The feeling of not fitting into the breast cancer group returned in 2019. Despite eating healthier after the first diagnosis and continuing my lifetime pattern of extensive exercising, I was again diagnosed with breast cancer. Initially, it was thought that this was Stage 1, but when a bone scan revealed a metastasis in the neck of my right femur, I was catapulted into Stage 4. How could this happen?

It was made clear that there is no cure for Stage 4 breast cancer—what became clearer over time was that there are no survivors with Stage 4. I was told that I was palliative. It was suggested my husband and I attend a class on breast cancer; early in this class, I realized that this was a mistake. All participants were diagnosed as Stages 1 and 2. There was no one in this class that had a Stage 4 diagnosis. I was upset that the leader of the class clearly did not know about Stage 4 medications. When my husband and I slipped out of the class early (rather, in sheer grief, I partially staggered out of class), I sobbed. Very little of the information applied to me. This time my prognosis was not too miniscule, but rather, too far gone. I had tried so hard to follow all protocols around regular checks and living well, but all my efforts seemed for naught.

Over time, the shock thankfully dissipated. Although being reminded of my Stage 4 diagnosis through a total hip replacement because of a metastasis, as well as 2 new small bone metastases (my sternum and T9—thoracic vertebra), I am doing well. I have had radiation to my right leg, as well as to the sternum and T9. I continue with medications that address the cancer cells (targeted therapy) and lower estrogen levels (aromatase inhibitors). The medications have strong side effects, like bone, muscle and joint pain and brain fog (9). I am keenly aware that once again, I do not fit within the common understanding of the survivorship group. I won’t survive this time; the emphasis is on buying time, as well as enjoying quality of life. While I could attend a support group for women with Stage 4 cancer, I am too scared of the impact of others dying upon my mental health. Will I lose hope too early?

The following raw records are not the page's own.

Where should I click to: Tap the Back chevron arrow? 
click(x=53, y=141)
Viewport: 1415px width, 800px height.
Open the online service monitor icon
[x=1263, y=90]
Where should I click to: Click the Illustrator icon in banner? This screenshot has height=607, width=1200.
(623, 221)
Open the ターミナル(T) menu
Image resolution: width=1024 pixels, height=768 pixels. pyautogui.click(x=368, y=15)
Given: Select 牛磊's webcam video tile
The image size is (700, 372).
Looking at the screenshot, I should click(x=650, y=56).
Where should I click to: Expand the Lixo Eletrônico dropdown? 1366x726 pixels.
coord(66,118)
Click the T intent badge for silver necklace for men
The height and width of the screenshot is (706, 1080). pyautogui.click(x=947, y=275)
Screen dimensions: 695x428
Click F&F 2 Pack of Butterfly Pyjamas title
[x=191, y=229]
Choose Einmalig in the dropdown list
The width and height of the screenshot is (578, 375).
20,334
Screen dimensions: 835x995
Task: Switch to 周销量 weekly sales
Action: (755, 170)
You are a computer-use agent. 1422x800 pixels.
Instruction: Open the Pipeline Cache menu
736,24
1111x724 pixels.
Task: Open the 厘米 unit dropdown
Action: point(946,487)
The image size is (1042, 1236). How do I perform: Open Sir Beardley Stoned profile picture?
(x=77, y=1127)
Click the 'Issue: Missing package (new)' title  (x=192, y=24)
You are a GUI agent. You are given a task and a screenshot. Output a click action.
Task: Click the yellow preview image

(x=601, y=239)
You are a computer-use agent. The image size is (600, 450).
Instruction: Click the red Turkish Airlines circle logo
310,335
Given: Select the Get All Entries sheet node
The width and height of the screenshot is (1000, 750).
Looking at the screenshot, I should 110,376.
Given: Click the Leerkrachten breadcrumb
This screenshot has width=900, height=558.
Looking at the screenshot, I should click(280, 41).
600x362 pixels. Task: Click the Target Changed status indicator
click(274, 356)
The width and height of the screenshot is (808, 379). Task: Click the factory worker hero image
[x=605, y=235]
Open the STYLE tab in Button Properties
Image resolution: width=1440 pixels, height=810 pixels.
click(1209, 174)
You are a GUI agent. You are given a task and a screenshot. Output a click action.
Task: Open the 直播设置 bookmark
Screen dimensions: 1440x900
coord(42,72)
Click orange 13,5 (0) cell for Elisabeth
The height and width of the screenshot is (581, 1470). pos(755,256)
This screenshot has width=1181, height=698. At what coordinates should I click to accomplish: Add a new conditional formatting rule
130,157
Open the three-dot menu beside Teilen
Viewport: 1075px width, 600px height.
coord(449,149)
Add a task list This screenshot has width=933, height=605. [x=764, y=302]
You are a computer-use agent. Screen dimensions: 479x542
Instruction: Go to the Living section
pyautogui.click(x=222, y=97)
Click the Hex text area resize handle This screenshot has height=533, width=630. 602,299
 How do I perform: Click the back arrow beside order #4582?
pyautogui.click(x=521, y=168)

The challenges for me now involve living with the side effects of the medications. I will take these medications until they stop working or I pass away. Now I also deal with the existential questions. What do I do when I don’t feel strong or like a warrior? The ontological insecurity (10) is heightened; now death is no longer a possibility, but a reality—the question becomes when and the goal becomes delaying death for as long as possible. Ironically, even though survivorship is no longer an option, re-negotiating an identity is crucial for me. Who am I, now that I need to retire early to handle the side effects of the medications? What will I do to meaningfully fill my days when I am officially retired? I want to continue to contribute to society but recognize that at some point, this privilege of helping others will diminish. My prayer is that I will have grace to accept the benevolent help of others when I cannot reciprocate their support.

Recommendations and Conclusion

Survivorship discourse, including the common understanding of women about survivorship, has been beneficial for many women. However, some women feel excluded. How breast cancer survivorship discourse is interpreted needs to celebrate individuals like myself, who do not “fit” the understanding of survivorship. Health care professionals, support organizations, and the general public need to be more aware of the actual definition of survivorship, and celebrate everyone who has cancer as survivors, including those with Stage 4 cancer.